Barbara se encontró con ellos justo detrás de la verja.
– ¿La superintendente Ardery? -preguntó, a lo que la patóloga señaló vagamente con la cabeza hacia el norte.
– Hay agentes uniformados en el camino.
Aquélla fue la máxima información que le dio, aunque añadió: «Ya los verá. Búsqueda de huellas». Parecía indicarle que habría suficientes policías que podrían orientarla si lo necesitaba.

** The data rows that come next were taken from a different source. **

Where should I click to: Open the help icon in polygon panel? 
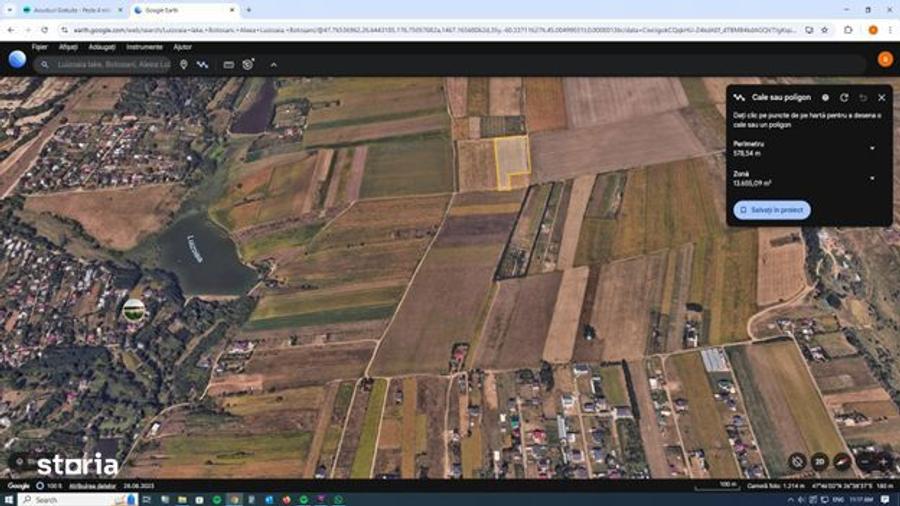825,98
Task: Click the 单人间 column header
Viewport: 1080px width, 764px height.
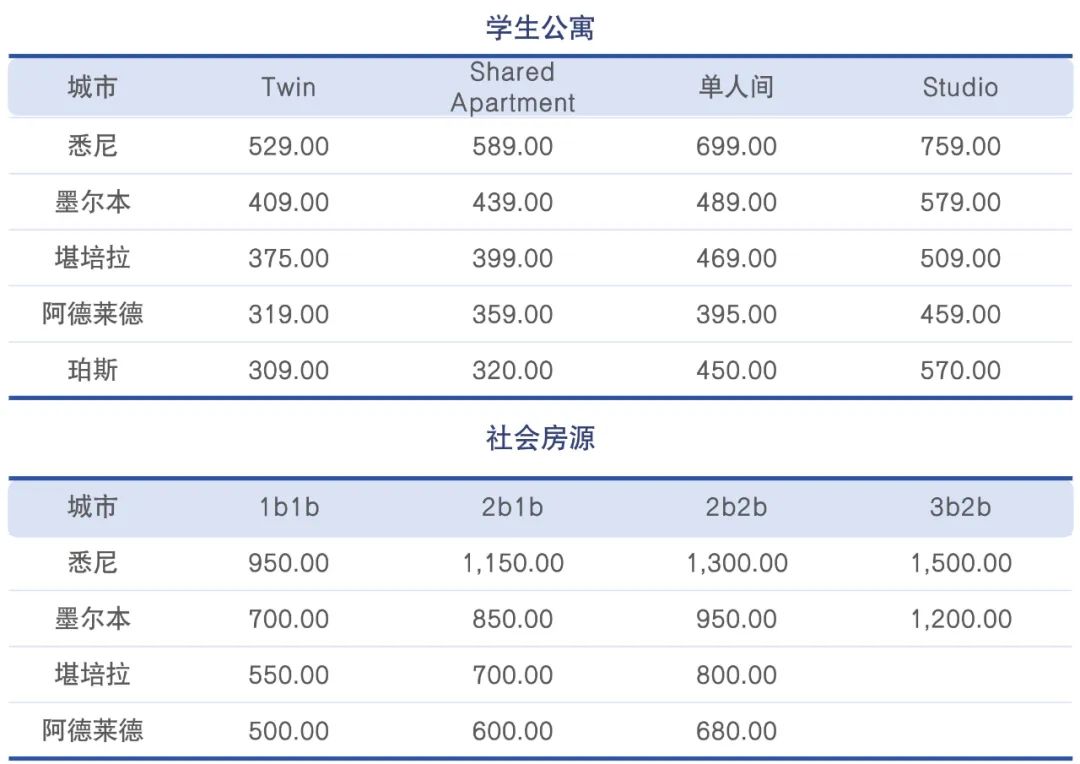Action: [736, 87]
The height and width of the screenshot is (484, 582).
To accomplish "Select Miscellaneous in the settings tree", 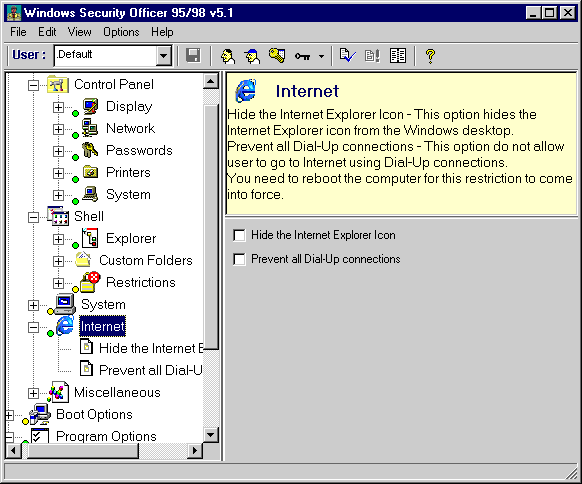I will tap(117, 392).
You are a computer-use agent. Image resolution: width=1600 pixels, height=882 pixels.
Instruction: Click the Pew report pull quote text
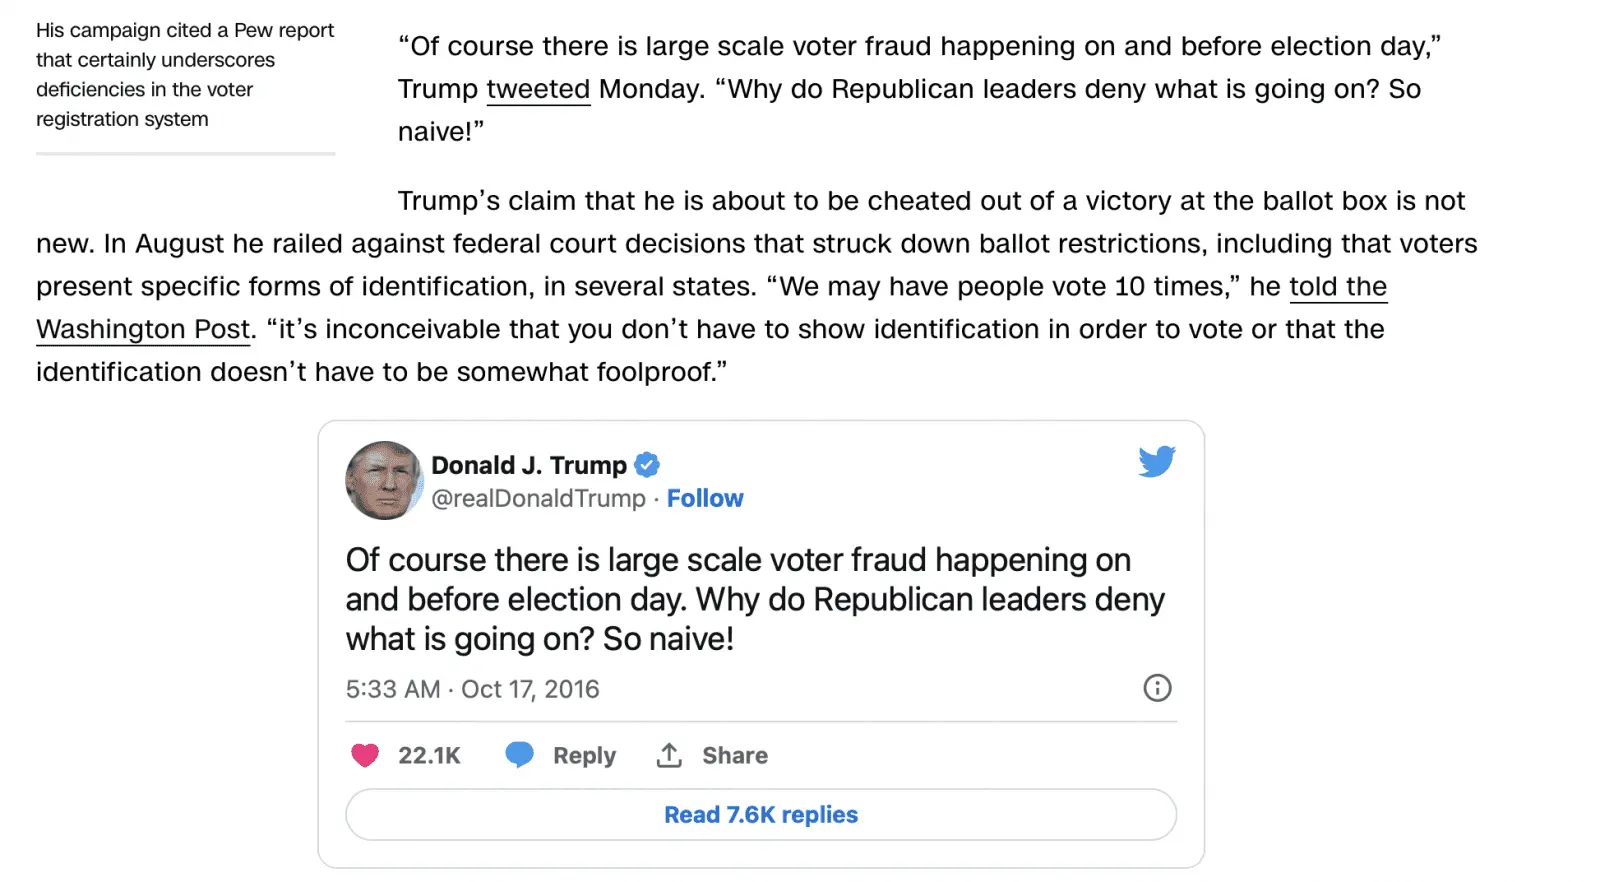185,75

Tal y como se desarrollaron los acontecimientos, no fue necesario aunque le sorprendió ser capaz de encontrar la escena del crimen, considerando que el cementerio era un auténtico laberinto. No obstante, al cabo de unos minutos, el capitel de una capilla apareció ante ella y muy pronto vio a Isabelle Ardery en compañía de un fotógrafo de la Policía. Ambos estaban inclinados sobre la pantalla de su cámara digital. Cuando Barbara se acercó a ellos, oyó que alguien la llamaba. Winston Nkata salió de un camino secundario junto a un banco de piedra cubierto de liquen; agitaba una libreta de notas de cuero en la que, Barbara lo sabía, habría apuntado observaciones bellamente legibles con su letra rabiosamente elegante.